→ Exercise goal: Return each line of the data below that contains the string "raised".

→ Extracted records:
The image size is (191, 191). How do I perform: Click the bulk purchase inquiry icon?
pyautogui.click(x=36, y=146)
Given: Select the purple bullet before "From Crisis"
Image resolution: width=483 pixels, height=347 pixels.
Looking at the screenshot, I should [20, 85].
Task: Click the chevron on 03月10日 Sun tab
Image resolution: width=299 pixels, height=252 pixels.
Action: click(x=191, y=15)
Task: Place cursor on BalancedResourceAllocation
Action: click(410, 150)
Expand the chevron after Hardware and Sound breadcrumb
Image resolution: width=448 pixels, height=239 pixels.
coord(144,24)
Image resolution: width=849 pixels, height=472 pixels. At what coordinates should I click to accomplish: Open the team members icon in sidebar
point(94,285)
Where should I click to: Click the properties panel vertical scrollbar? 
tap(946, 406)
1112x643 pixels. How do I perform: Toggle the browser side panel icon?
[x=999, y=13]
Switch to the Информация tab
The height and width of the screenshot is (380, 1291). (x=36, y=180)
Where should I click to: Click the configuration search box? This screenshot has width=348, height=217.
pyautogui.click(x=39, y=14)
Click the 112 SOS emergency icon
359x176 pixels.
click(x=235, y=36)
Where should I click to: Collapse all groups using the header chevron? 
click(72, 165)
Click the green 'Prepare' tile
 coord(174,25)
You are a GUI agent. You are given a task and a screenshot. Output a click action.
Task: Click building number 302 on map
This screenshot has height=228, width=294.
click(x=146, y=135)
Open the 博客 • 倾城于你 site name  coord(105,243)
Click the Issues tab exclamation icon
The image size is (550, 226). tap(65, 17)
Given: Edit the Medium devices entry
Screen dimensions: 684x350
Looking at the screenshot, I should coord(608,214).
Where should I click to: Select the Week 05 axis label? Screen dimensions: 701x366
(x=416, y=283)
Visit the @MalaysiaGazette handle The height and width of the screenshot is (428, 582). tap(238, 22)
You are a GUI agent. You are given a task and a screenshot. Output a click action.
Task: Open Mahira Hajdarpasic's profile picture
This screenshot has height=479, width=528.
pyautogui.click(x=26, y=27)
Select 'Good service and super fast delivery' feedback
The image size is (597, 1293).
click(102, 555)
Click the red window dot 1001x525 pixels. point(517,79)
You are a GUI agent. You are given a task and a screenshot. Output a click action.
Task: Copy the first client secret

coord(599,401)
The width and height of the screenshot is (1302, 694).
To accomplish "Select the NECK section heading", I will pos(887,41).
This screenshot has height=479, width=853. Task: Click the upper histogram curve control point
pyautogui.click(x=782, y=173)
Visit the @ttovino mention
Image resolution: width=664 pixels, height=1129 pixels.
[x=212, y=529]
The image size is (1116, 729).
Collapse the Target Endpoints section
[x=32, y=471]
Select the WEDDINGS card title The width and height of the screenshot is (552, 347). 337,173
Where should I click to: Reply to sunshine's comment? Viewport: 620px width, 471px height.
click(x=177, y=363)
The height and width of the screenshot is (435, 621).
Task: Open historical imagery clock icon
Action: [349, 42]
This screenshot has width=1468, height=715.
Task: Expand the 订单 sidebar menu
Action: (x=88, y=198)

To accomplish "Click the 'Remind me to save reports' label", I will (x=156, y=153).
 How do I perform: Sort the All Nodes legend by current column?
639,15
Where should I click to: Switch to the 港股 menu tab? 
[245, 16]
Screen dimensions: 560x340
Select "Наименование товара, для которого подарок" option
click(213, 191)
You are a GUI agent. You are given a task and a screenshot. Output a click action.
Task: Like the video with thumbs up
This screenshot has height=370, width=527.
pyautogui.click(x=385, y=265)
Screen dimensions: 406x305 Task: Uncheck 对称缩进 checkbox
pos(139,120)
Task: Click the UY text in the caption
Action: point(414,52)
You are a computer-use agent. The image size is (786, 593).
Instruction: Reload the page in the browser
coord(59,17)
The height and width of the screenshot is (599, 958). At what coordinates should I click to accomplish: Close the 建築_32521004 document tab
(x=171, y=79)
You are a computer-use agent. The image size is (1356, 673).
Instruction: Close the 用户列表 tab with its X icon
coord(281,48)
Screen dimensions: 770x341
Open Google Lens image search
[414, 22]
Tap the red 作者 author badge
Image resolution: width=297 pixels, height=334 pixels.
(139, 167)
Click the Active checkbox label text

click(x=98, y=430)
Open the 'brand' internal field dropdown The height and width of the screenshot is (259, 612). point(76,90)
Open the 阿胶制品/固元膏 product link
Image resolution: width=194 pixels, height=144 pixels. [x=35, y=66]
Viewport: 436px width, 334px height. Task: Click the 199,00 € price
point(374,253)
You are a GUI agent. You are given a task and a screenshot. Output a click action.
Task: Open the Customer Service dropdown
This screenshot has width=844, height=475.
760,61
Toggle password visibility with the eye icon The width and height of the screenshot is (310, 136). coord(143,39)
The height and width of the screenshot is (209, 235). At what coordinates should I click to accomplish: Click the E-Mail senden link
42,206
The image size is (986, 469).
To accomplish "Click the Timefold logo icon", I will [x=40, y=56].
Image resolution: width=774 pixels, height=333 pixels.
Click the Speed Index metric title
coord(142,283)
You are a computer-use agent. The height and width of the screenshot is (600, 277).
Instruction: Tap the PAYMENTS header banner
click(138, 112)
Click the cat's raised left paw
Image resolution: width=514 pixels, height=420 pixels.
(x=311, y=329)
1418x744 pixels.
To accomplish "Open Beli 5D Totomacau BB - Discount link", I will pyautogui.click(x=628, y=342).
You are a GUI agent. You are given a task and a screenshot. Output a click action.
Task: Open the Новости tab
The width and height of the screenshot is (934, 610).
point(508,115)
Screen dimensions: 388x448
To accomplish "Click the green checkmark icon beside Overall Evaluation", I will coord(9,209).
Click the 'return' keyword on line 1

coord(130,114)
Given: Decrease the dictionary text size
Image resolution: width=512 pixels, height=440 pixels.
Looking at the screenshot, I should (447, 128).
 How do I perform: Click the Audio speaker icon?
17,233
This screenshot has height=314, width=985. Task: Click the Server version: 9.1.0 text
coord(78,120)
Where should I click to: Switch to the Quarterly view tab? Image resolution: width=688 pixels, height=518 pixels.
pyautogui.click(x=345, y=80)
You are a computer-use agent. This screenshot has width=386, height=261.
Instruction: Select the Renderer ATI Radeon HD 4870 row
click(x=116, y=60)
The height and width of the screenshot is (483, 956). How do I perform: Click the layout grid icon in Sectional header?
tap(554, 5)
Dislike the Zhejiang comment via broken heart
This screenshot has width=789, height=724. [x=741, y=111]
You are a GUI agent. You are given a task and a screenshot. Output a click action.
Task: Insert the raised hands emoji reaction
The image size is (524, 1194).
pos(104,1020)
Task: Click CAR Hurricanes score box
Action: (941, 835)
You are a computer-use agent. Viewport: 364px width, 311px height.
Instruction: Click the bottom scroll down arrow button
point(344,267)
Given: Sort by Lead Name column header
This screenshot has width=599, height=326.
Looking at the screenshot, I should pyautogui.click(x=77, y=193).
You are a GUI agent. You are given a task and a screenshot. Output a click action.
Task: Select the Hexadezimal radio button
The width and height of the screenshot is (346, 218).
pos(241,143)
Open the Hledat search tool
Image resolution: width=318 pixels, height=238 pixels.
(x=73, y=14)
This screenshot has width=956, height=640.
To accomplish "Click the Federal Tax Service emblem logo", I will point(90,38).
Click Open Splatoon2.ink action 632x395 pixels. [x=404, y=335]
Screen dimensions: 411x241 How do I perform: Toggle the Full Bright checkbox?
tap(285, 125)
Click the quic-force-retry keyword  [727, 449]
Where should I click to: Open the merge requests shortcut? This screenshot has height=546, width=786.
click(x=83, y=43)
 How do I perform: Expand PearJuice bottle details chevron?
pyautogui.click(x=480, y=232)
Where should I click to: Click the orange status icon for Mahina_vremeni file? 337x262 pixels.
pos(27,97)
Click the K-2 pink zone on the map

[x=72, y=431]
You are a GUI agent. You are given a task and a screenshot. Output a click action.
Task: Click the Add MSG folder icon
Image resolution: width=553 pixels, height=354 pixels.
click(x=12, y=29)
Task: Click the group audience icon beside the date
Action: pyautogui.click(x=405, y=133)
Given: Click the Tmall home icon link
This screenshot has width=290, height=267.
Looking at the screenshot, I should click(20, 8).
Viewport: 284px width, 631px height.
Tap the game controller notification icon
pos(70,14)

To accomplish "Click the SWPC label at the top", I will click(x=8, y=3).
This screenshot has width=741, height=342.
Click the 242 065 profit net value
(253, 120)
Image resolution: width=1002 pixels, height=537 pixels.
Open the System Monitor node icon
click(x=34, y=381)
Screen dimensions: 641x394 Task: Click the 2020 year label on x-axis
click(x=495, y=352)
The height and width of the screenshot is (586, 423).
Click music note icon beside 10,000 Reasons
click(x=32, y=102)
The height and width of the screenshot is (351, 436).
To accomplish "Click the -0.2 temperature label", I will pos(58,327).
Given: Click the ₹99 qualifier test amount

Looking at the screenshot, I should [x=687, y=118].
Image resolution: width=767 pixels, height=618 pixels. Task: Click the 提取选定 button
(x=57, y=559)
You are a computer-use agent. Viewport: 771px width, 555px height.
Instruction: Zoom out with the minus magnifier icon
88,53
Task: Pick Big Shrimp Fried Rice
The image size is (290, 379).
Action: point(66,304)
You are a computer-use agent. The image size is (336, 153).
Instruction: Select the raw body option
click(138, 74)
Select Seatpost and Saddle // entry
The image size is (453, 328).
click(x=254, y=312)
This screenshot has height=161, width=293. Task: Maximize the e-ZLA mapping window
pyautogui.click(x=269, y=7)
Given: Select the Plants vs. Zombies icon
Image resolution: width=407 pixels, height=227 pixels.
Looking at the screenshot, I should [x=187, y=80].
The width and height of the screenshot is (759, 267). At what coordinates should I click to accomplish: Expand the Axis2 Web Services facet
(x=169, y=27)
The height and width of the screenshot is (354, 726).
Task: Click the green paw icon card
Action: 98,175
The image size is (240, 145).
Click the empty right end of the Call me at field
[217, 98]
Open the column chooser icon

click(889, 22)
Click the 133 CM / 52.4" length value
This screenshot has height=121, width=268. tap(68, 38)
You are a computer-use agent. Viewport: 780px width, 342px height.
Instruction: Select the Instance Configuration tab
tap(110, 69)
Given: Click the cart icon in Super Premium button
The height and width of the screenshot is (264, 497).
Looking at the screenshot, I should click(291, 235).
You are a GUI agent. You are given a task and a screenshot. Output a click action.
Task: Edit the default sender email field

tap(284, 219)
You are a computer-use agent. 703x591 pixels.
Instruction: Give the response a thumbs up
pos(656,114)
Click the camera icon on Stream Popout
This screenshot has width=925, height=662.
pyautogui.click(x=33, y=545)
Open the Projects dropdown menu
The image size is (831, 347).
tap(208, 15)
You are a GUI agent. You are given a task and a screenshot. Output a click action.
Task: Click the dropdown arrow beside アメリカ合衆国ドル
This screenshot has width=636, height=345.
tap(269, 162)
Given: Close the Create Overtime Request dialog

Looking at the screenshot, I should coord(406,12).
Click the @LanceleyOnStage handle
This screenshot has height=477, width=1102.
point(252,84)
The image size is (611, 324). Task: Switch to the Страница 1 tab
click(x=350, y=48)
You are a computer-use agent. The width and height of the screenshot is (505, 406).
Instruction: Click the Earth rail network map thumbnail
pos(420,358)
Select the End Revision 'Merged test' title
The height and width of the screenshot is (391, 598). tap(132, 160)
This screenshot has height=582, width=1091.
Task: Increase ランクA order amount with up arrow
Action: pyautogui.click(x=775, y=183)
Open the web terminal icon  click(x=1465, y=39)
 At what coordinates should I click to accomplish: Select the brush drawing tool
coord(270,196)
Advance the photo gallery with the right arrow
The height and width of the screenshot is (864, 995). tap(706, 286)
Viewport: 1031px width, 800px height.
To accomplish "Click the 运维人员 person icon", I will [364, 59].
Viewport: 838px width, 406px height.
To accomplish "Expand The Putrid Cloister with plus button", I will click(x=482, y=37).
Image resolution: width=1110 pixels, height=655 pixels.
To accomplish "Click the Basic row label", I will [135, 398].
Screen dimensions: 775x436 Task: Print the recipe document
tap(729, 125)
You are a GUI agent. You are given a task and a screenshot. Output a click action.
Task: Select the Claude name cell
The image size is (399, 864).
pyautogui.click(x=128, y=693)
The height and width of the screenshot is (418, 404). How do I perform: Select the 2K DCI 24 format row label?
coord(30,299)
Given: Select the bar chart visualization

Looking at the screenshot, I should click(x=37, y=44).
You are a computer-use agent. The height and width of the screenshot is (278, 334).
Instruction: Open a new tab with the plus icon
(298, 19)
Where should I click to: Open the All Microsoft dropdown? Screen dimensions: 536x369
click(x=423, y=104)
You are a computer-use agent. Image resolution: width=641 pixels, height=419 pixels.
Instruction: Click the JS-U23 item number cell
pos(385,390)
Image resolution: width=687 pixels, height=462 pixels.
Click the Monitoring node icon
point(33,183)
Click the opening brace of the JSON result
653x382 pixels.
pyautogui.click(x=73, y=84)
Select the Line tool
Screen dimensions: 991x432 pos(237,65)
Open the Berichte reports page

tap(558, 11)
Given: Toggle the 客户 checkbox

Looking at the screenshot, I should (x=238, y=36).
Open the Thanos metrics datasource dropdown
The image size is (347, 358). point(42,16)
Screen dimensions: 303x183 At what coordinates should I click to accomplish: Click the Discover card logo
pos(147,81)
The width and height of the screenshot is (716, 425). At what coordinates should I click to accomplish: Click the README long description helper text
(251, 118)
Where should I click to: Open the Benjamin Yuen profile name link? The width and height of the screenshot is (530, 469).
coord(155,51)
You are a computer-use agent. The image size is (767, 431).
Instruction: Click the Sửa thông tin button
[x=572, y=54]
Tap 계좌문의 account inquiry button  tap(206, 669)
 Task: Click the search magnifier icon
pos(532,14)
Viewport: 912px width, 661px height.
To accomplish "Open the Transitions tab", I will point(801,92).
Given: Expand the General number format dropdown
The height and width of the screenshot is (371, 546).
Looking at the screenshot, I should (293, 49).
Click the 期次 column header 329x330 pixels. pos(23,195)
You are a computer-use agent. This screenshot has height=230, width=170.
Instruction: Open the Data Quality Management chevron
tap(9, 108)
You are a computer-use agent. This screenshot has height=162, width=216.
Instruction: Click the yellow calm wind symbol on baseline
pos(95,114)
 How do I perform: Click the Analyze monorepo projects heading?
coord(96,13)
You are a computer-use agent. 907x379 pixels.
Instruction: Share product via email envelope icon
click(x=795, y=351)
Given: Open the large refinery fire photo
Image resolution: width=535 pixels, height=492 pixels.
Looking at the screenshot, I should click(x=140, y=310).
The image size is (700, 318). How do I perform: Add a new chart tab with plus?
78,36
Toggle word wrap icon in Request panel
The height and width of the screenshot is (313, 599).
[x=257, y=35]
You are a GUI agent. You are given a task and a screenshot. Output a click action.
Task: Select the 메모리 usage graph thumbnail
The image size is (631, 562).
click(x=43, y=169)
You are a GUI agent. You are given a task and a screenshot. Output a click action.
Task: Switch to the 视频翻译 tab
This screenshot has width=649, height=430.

→ Solution:
Click the cat's raised left paw
Task: Insert the raised hands emoji reaction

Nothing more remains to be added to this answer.